Annemarie Jaeggi, Direktorin des Bauhaus-Archivs Berlin widerspricht. Eine Kopie der klassischen Moderne könne es heute nicht geben. Es muss etwas anderes sein:

"Und ich bin nicht ganz Ihrer Meinung, dass es wirklich Avantgarde ist, ein Begriff, mit dem wir heute arbeiten können. Gibt es überhaupt heute eine Avantgarde, so wie es sie in den 20er-Jahren gegeben hat? Sind wir nicht in einer Situation, die ein Ausfluss und ein Ergebnis der Moderne der 20er-Jahre ist, nämlich dass Zeitgenossenschaft auch nicht mehr etwas ist, was provoziert und was radikal ist. Und vielleicht zeigt auch das Ergebnis des Wettbewerbs ein Stück der Situation der heutigen Architektur."

Mehr als 500 Teilnehmer gab es im Wettbewerb, 27 kamen schließlich in die engere Wahl und nun stehen vier zur Debatte. Die Jury vergab keinen ersten Platz, dafür jeweils zwei zweite und zwei dritte Plätze – allesamt Bauwerke, die den Spagat schaffen wollen. Eine Brücke zwischen Stadt und Weimarhallen-Park, in Bahnhofsnähe gelegen. Mit Hilfe der Architektur soll daraus ein völlig neues Stadtquartier werden. Ein Karree zwischen dem jetzigen Neuen Museum, dem ehemaligen NS-Gauforum gegenüber und dem Park mit einer Tagungs- und Kongresshalle. Alles in allem ein Potenzial, wenn die Architektur den Bogen zwischen Vergangenheit und Gegenwart, NS-Zeit und Bauhaus, Natur und Stadtplanung schafft. Einen deutlichen Sieger konnte es nicht geben, erklärt Jörg Friedrich, Architekt und Vorsitzender des Preisgerichts im Wettbewerb:

"Aber alle Arbeiten haben auch einen Nachbesserungsbedarf und wir wollten diese Chance nutzen, in der Vierer-Weiterbearbeitung für die Klassik-Stiftung einfach das Letzte aus diesen Arbeiten rauszuholen. Das ist das übliche Verfahren, nicht gerne gesehen von uns Architektenkollegen, weil es natürlich wieder noch eine Verzögerung im Prozess darstellen wird."

Alle vier Kandidaten, darunter auch ein Rotterdamer Architekturbüro, werden jetzt nochmals gebeten, ihre Vorschläge zu überarbeiten. Das soll bis zum Sommer geschehen. Mitte Juli will der Bauherr – die Klassik-Stiftung – ihren Favoriten benennen, dann beginnt die Stadtplanung für das Umfeld drum herum. Die meist gestellte Frage des Abends war:

"Glaubt das Gremium wirklich, für die 14,5 Millionen, dass diese Entwürfe überhaupt realisiert werden können?"

Der anwesende Kulturminister mochte sich bei der ersten Frage nicht festlegen, politische Diplomatie klingt so:

"Dass die Jury, die diese Arbeiten ausgewählt hat, auch im weiteren Verfahren … wir gemeinsam dafür sorgen, dass mit diesem Kostenrahmen gearbeitet wird."
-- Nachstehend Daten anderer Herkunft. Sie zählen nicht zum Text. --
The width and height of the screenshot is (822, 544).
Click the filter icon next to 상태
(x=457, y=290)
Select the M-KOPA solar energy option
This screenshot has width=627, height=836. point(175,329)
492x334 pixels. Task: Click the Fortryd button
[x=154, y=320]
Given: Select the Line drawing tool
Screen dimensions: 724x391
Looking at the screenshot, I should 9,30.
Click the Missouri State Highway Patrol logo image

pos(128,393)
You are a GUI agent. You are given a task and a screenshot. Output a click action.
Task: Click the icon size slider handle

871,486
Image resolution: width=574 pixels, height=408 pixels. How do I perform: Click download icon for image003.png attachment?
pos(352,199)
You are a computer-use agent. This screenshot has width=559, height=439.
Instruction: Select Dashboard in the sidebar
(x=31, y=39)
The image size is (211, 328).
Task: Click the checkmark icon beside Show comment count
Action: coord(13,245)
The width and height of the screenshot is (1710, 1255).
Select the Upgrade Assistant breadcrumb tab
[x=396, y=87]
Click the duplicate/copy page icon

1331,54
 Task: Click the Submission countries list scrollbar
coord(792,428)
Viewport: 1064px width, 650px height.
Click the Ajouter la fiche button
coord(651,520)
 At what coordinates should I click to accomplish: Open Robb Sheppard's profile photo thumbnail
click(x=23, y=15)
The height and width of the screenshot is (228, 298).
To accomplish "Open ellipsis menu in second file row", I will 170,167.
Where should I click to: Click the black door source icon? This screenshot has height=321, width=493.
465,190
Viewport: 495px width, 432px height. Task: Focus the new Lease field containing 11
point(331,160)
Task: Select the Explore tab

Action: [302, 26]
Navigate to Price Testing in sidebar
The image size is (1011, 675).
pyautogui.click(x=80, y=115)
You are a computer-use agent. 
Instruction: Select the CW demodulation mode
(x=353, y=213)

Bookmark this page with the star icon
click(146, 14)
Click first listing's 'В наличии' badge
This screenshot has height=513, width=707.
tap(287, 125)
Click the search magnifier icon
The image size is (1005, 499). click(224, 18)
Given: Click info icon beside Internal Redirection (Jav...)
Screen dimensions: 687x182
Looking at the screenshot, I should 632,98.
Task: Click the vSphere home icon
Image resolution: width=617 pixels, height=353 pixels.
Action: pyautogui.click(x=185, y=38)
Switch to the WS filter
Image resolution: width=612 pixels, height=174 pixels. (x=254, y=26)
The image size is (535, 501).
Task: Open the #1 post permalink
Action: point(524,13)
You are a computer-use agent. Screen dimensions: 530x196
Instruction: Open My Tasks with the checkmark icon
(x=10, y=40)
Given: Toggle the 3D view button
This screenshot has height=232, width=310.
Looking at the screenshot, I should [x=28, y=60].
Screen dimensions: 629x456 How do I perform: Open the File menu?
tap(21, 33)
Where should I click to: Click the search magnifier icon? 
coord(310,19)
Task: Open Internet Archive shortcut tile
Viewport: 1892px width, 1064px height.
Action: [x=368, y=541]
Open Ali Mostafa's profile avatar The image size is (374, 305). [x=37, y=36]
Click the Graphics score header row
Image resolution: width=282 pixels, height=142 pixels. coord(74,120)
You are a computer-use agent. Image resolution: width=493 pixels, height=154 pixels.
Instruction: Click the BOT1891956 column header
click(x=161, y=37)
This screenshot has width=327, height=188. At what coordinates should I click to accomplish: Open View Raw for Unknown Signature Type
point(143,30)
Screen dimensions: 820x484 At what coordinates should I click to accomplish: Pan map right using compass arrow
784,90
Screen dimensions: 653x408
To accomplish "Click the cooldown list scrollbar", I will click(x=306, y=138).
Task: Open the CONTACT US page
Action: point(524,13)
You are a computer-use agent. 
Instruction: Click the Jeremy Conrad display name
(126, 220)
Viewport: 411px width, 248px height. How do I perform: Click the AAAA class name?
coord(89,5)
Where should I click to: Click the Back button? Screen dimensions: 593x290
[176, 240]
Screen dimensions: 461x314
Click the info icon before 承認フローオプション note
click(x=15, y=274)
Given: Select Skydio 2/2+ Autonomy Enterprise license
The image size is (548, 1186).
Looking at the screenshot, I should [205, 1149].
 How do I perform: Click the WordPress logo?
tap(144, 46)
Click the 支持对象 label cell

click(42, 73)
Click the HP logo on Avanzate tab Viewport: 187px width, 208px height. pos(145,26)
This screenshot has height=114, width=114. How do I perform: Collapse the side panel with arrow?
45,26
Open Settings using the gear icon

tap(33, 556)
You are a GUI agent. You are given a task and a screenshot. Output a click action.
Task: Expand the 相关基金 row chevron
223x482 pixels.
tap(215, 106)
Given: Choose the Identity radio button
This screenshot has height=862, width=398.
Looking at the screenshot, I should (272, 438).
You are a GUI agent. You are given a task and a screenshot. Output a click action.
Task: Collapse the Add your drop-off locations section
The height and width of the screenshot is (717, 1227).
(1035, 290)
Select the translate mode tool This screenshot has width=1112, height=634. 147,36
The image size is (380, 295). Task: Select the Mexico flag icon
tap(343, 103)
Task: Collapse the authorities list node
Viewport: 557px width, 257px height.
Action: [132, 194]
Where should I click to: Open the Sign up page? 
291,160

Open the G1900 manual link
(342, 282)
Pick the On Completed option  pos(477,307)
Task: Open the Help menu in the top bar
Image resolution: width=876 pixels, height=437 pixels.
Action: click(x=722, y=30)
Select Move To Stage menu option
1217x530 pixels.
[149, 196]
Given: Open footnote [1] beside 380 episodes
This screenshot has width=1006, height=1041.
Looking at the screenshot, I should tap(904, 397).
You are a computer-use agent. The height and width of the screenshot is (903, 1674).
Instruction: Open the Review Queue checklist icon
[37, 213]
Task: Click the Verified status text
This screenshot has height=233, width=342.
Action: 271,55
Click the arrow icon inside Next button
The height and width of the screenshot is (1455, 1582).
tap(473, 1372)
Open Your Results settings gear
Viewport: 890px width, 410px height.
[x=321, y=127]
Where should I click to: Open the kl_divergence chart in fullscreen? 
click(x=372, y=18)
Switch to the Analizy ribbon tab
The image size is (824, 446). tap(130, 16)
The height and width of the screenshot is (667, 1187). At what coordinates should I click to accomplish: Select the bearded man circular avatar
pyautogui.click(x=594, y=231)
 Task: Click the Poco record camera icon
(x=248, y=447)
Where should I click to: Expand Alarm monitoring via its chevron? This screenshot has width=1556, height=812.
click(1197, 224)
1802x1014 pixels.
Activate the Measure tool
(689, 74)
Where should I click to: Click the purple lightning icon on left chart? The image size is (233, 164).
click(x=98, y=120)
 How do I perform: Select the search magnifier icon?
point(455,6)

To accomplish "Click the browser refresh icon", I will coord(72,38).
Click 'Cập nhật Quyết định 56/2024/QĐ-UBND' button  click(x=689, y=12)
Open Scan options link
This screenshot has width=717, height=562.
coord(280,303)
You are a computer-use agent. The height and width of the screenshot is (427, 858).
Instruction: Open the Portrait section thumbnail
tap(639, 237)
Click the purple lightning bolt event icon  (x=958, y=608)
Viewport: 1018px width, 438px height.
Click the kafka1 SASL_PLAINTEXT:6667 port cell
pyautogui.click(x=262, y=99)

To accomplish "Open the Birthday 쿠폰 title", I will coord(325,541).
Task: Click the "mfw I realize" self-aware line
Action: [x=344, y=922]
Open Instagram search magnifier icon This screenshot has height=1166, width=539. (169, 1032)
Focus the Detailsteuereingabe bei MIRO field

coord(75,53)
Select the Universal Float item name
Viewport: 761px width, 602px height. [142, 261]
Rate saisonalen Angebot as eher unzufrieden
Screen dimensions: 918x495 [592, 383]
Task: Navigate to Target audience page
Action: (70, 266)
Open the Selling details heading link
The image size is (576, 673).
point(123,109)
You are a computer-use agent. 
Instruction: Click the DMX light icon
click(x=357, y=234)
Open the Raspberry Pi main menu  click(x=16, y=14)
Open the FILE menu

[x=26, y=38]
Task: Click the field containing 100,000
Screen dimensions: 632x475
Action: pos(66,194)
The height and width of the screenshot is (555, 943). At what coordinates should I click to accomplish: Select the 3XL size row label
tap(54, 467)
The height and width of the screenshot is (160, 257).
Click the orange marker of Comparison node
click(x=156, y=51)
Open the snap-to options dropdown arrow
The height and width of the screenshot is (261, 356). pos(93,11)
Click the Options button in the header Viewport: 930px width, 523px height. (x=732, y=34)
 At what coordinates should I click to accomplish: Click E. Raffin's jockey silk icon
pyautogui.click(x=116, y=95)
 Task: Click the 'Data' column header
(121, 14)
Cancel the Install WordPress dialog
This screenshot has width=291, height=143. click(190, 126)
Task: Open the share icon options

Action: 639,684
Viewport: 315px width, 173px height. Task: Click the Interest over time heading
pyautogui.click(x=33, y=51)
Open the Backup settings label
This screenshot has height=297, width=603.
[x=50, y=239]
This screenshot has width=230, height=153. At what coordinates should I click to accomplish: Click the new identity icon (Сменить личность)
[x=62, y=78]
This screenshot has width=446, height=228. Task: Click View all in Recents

Dem nächsten Fragenden des Abends war es nicht ausreichend, und auch der Minister machte im Laufe der Debatte klar, dass 22 Millionen Euro für den Bau vorgesehen sind und man sich auch daran halten möge. Im Grunde genommen ein Glücksfall für Weimar. Doch auch die Stadt muss nun ihre Hausaufgaben machen. Denn all das, was zum chicen Museums-Karree als Stadtplanung dazu gehört, ist Sache der Kommune und gehört nicht zum 22-Millionen-Budget.

Die Kunsthistoriker und Architekten haben ihren Part erfüllt, vier Entwürfe stehen jetzt zur Auswahl. Einer davon wird ab Mitte Juli als Sieger in die Feinplanung gehen können. Und wenn alles klappt, kann tatsächlich 2015 das neue Gebäude stehen – vielleicht das einzige derzeit noch mit öffentlichen Mitteln gebaute Museum, bemerkte ein Fachmann man Rande der Diskussion.